Metabolismo de Cumarina en Aspergillus niger ATCC11394

AGUIRRE-PRANZONI C; ARDANAZ CE; TONN, CE; KURINA-SANZ M

MONTEVIDEO URUGUAY

Congreso; IV EnReBB; 2010

Previamente, mediante estudios de la cinética de bioconversión, se postuló que en la degradación de cumarina mediada por Aspergillus níger ATCC11394 el primer paso es la reducción del doble enlace C3-C4 que conduce al metabolito intermedio dihidrocumarina y que luego se abren dos rutas divergentes. La primera que continúa con reacciones de reducción del ácido que se genera a partir de la apertura de la lactona y la segunda basada en la hidroxilación del anillo aromático [1]. Con el empleo de inhibidores enzimáticos, sustratos análogos y otro sistema biocatalizador se intentó confirmar la ruta catabólica e indagar acerca de las enzimas involucradas en estas reacciones.

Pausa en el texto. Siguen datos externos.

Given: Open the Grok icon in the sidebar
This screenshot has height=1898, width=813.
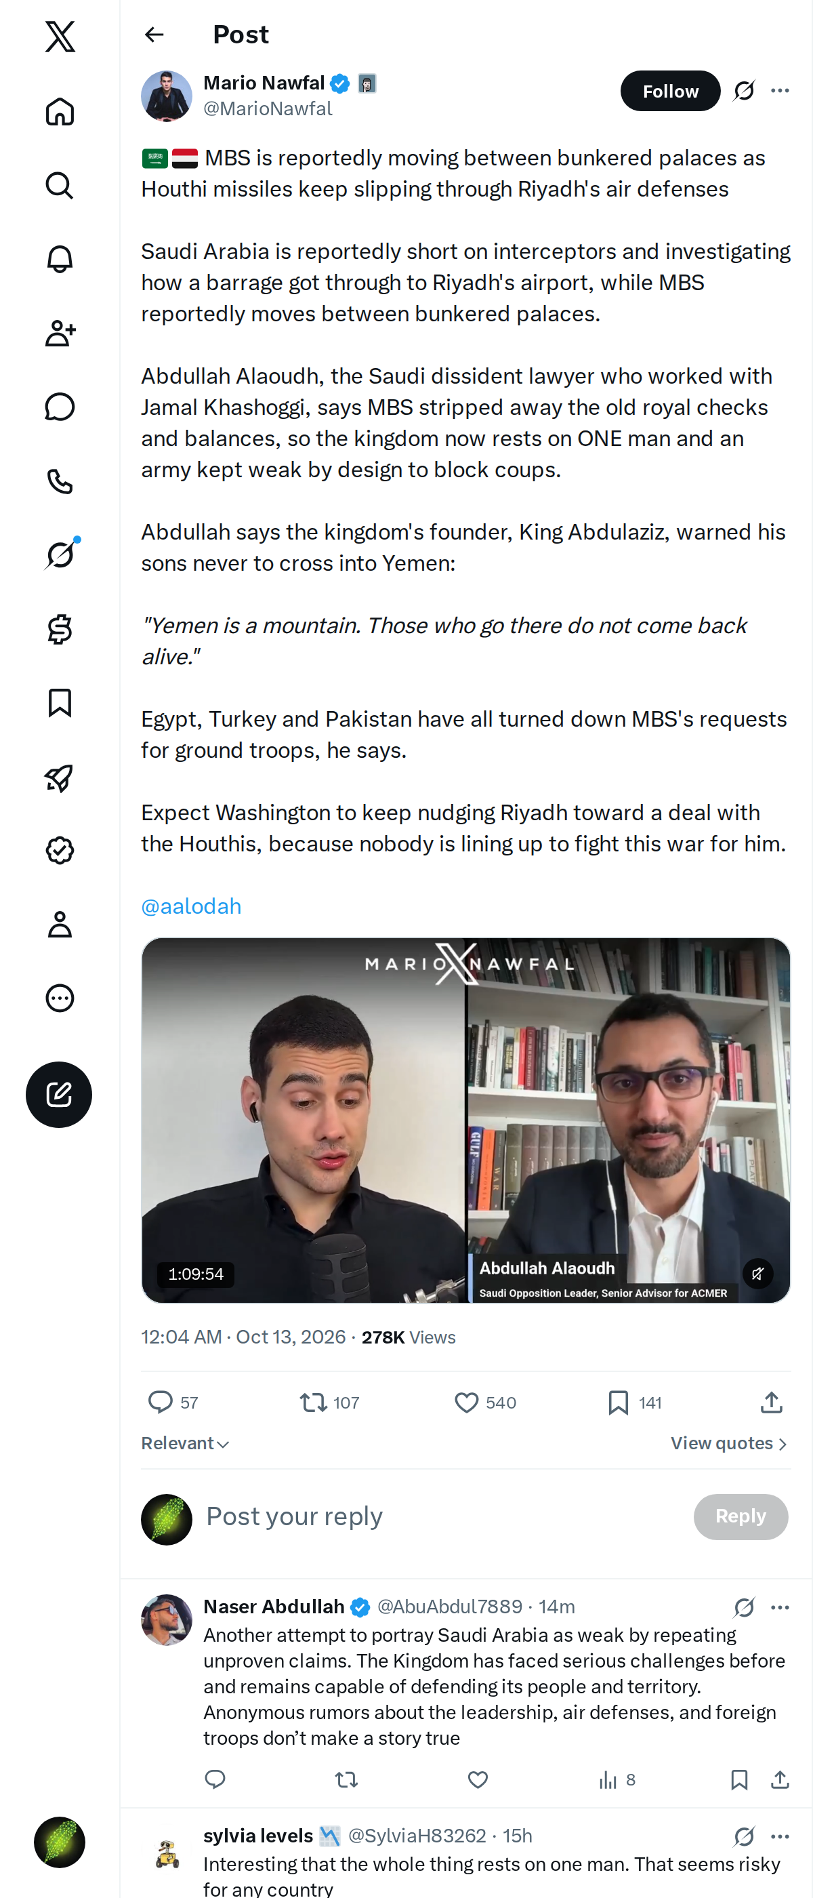Looking at the screenshot, I should [60, 555].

Se trabajó con sistemas de células en reposo de A. níger y Sacharomyces cereviciae, se utilizaron inhibidores de enoato reductasas (p-hidroxibenzaldheído) y monooxigenasas P450 (piperonil butóxido), sustratos análogos a cumarina como dihidrocumarina y 6-metoxicumarina y otros sustratos modelo como cyclohexen-2-ona. Se logró inhibir en A. niger la vía oxidativa mediante el uso de inhibidores de P450 frente a todos los sustratos analizados, aumentando la acumulación de metabolitos de reducción. Por otra parte mediante el uso de inhibidores de enoato reductasas del tipo “old yellow enzyme” (OYE) se observó que cumarina es metabolizada por este tipo de enzimas en S.cereviciae, mientras que la reducción del doble enlace C3-C4 en A.niger podría estar mediada por isoenzimas no sensibles a p-hidroxibenzaldheído u otro tipo de enzimas distintas del tipo OYE.